1)PHP code for initial page (in subfolder admin) that is a form to accept .jpg image file:
<?php
   $id = $_GET['id'];
   $query="Select league from schedule where id = '$id'";
   $result=mysql_query($query);
   $row=mysql_fetch_array($result,MYSQL_ASSOC);
   $league = $row['league'];

   echo "<h2>Upload $league League Standings 1st Image File</h2>\n";

   echo "<form enctype=\"multipart/form-data\" action=\"addstanding1.php\" method=\"post\">\n";
   echo "<table width=\"100%\" cellpadding=\"1\" border=\"1\">\n";
   echo "<input type=\"hidden\" name=\"id\" value=\"$id\">\n";
   echo "<input type=\"hidden\" name=\"MAX_FILE_SIZE\" value=\"2048000\">\n";
   echo "<tr><td><input type=\"file\" name=\"picture\" size=\"75\"></td></tr>\n";
   echo "</table>\n";
   echo "<input type=\"submit\" name=\"button\" value=\"Upload\">\n";
   echo "</form>\n";
?>

2)addstanding1.php file (in subfolder admin) from above form action=
<?php
   include("../mylibrary/login.php");
   login();
   include("../mylibrary/getImage.php");

   $id = $_POST['id'];

   if (get_magic_quotes_gpc())

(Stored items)
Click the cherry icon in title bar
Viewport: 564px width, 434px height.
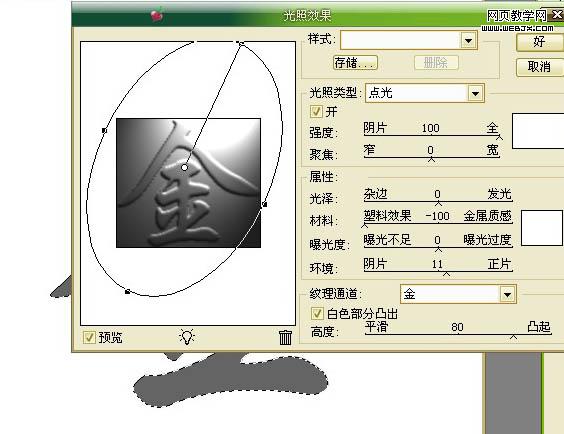(x=157, y=15)
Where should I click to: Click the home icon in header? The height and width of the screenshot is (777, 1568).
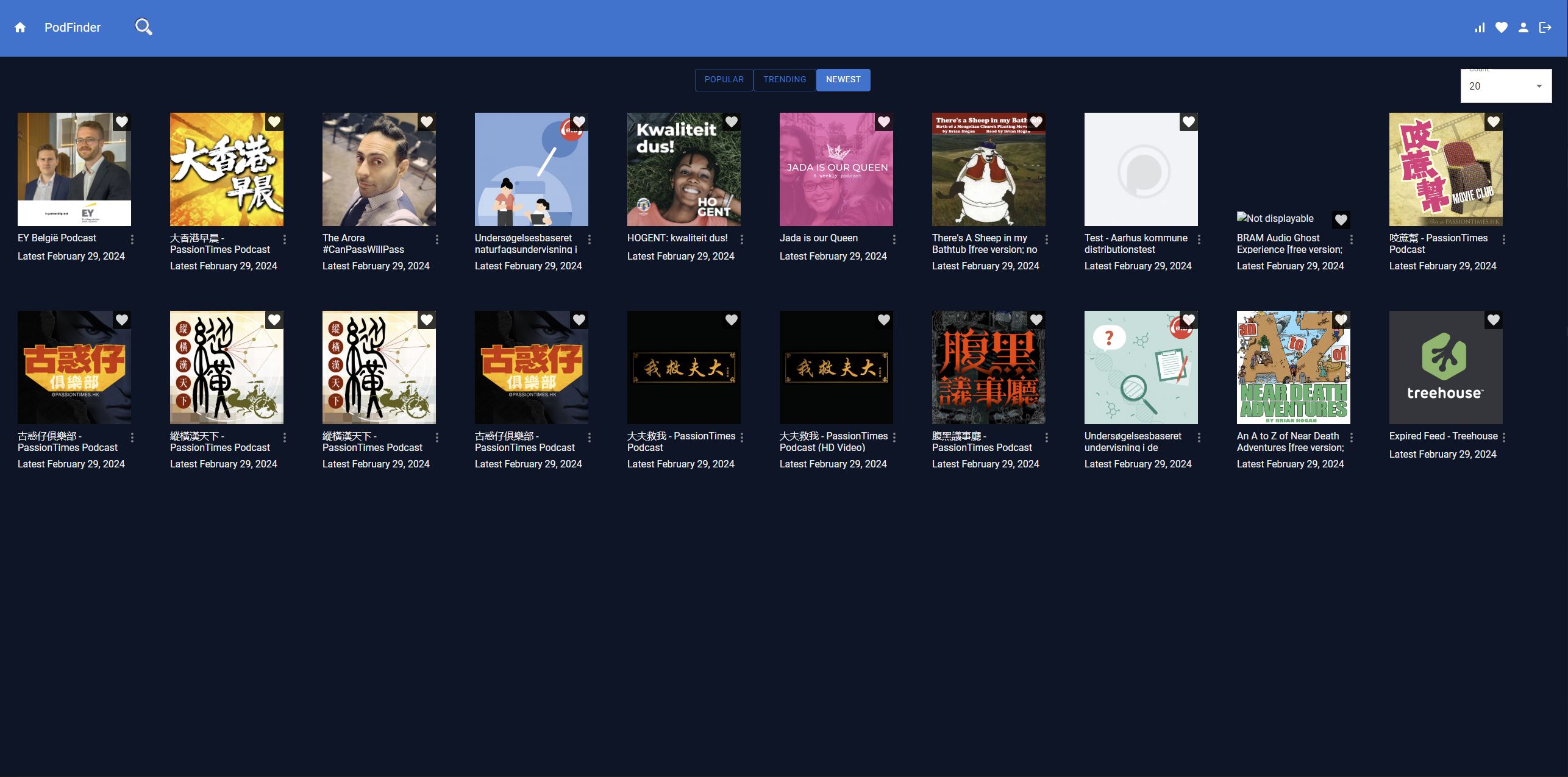(x=20, y=27)
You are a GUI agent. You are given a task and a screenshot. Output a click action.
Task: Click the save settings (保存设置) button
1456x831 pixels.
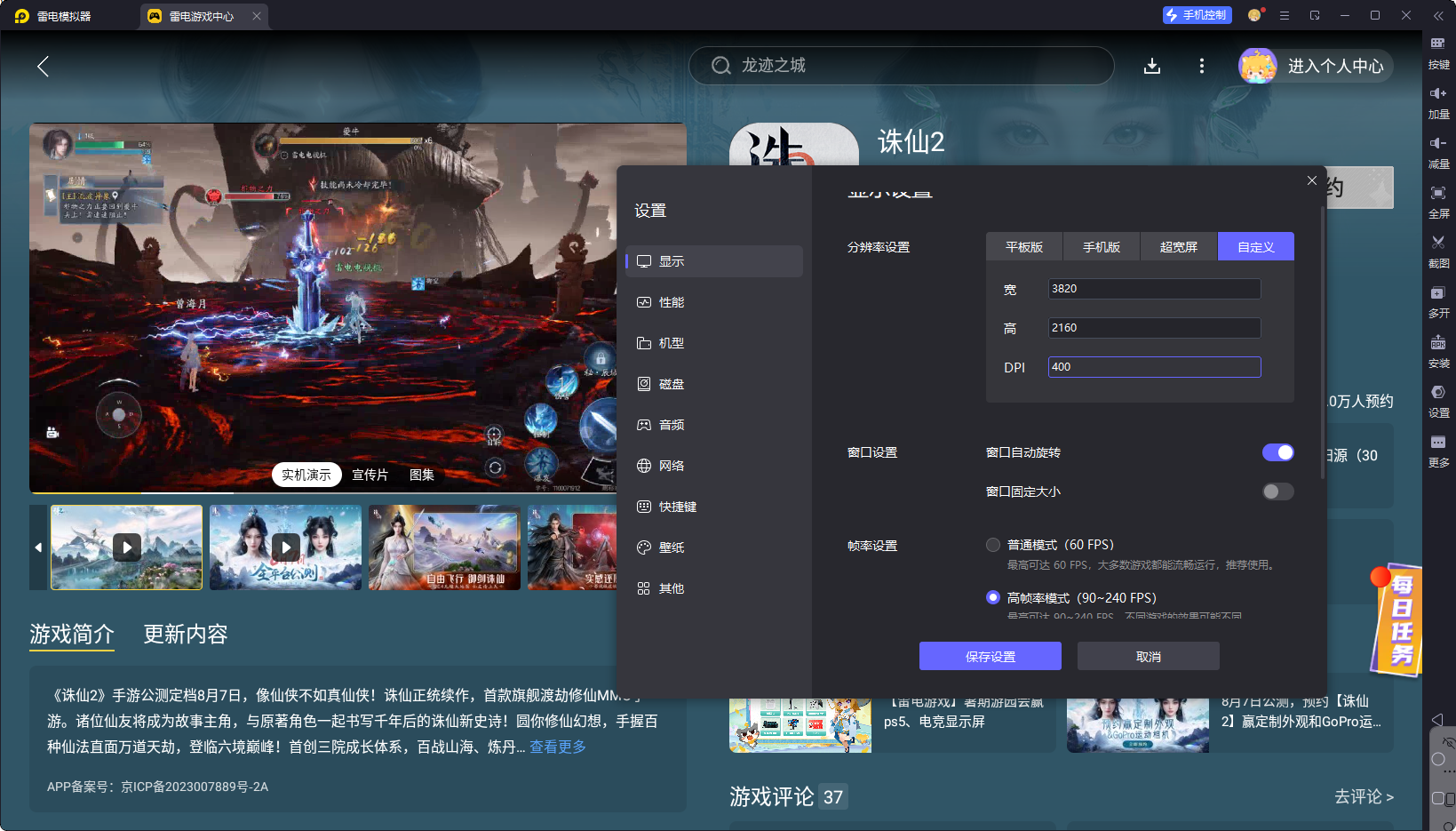(991, 657)
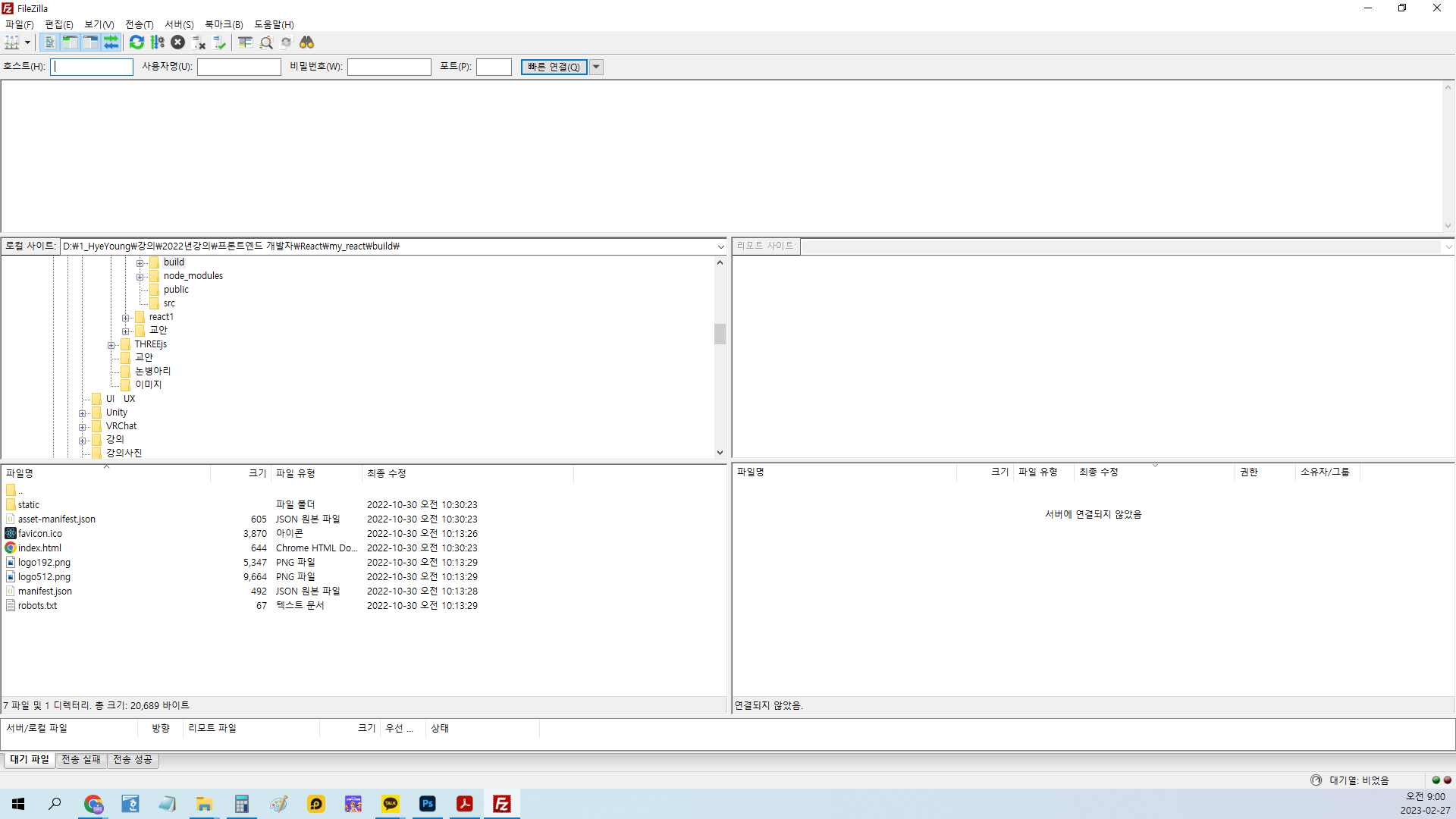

(CHALLENGES):
(a) Count how many lines of the entries contain the string "screenshot". Treat matching as case-sensitive, and reply with the number alone.
(b) Pick up the PHP image upload code from its final line and write what comes next.

(RESULTS FOR EACH TASK):
(a) 2

(b)
   {
      $id = stripslashes($id);
   }
   $id = mysql_real_escape_string($id);
   $standings1 = getPict($_FILES['picture']);
   $standings1 = mysql_real_escape_string($standings1);

      $query = "UPDATE schedule SET standings1='$standings1' WHERE id = '$id'";
      $result=mysql_query($query);

      if ($result)
      {
         header("Location: admin.php?p=editstandings");
      }
      else
      {
         echo "<h2>Sorry, I could not process your form at this time</h2>\n";
      }

?>

3)getImage.php file (in subdirectory folder mylibrary) with getPict function called from above addstanding1.php
<?php
function getPict($Original)
{
   if (!$Original['name'])
   {
      // no image supplied, use default
      $TempName = "../images/noimage.jpg";
      $TempFile = fopen($TempName, "r");
      $standings1 = fread($TempFile, fileSize($TempName));
   } else
   {

      // get image
      $Picture =  file_get_contents($Original['tmp_name']);

      //create image
      $SourceImage = imagecreatefromstring($Picture) or die("Cannot imagecreatefromstring");

      if (!$SourceImage)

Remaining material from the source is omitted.